■ **PASSAGE TO READ**:
LONDON -- The FTSE 100 (FTSEINDICES:^FTSE) has started 2013 in fine form, with last week witnessing no fewer than three consecutive 52-week highs from the blue-chip index. Indeed, the peak of 6,090 achieved on Friday was the FTSE's highest level since February 2011.
Yesterday, however, the index dropped 26 points following a bout of profit-taking. Today, the market climbed slipped a further 11 points as the day's corporate news failed to spark much attention.
Of course, not every blue-chip name has been pulled higher by the FTSE blasting through 6,000. Here are three large caps whose share prices have languished of late and are currently flirting with their respective 52-week lows.
The shares of BG demonstrate how it can often pay to be patient when trying to catch a "falling knife." The gas major stunned investors during October when it admitted that production growth would be just 3% during 2012 and flat during 2013 -- well below the 6% to 8% projections the firm had previously forecast.
BG shares, which peaked at 1,554 pence last year, lost 20% on the day of the warning and currently trade around 1,032 pence. The recent low is 991 pence.
Annualizing BG's nine-month results suggests earnings could be running at something like 87 pence per share, which would place the shares on a multiple of almost 12. Later this year, BG will reduce its $11 billion net debt position as it sells various assets for $7.6 billion.
William Morrison Supermarkets (LSE:MRW)
It wasn't only Tesco that hurt investors backing the supermarket sector last year. The shares of William Morrison Supermarkets had reached 320 pence toward the end of 2011, yet they've entered 2013 at 255 pence -- the lowest price since mid-2009.
Morrisons' performance deteriorated last year. After the retailer reported 2011 profit up 8%, its subsequent half-year results showed profit up only 1% and like-for-like sales turning negative. A third-quarter statement in November then owned up to like-for-like sales down 2%, and yesterday's Christmas update revealed like-for-likes deteriorating further to -2.5%.
Still, Morrisons has promised to lift its dividend by 10% for the current year, thereby suggesting that buyers today can collect an 11.8 pence-per-share payout and 4.6% income.

■ **WORK TASK**: Copy everything from "Yesterday, however, the" down to "had previously forecast." in the article on blue-chip shares near their 52-week lows. These records have nothing to do with the article on blue-chip shares near their 52-week lows.

■ **GIVEN INFORMATION**:
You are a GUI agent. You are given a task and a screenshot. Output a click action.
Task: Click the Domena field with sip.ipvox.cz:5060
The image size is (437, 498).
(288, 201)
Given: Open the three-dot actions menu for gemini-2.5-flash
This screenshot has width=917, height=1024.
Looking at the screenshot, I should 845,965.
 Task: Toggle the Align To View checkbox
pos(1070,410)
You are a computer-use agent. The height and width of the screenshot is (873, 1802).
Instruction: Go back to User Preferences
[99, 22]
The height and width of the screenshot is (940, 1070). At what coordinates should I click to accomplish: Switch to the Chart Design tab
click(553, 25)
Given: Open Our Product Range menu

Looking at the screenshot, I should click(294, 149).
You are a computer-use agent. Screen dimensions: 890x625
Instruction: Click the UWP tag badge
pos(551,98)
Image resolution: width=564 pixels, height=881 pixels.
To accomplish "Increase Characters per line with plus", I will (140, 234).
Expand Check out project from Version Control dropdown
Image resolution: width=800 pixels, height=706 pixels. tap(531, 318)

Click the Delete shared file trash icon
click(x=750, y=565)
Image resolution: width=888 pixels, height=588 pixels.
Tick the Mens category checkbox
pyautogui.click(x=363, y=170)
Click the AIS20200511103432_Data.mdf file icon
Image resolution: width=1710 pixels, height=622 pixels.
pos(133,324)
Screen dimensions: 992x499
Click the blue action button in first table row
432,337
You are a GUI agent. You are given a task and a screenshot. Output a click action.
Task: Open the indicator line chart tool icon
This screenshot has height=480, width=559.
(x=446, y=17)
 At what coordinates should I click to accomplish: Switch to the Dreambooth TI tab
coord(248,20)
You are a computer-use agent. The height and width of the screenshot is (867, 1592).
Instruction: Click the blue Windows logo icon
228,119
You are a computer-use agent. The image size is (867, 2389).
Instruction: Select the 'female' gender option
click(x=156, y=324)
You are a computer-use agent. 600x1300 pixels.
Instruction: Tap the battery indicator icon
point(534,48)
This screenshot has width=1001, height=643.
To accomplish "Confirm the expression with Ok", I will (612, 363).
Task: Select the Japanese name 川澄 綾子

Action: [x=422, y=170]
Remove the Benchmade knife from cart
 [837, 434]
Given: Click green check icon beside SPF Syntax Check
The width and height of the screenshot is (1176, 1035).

■ **PROBLEM SOLUTION**:
Yesterday, however, the index dropped 26 points following a bout of profit-taking. Today, the market climbed slipped a further 11 points as the day's corporate news failed to spark much attention.
Of course, not every blue-chip name has been pulled higher by the FTSE blasting through 6,000. Here are three large caps whose share prices have languished of late and are currently flirting with their respective 52-week lows.
The shares of BG demonstrate how it can often pay to be patient when trying to catch a "falling knife." The gas major stunned investors during October when it admitted that production growth would be just 3% during 2012 and flat during 2013 -- well below the 6% to 8% projections the firm had previously forecast.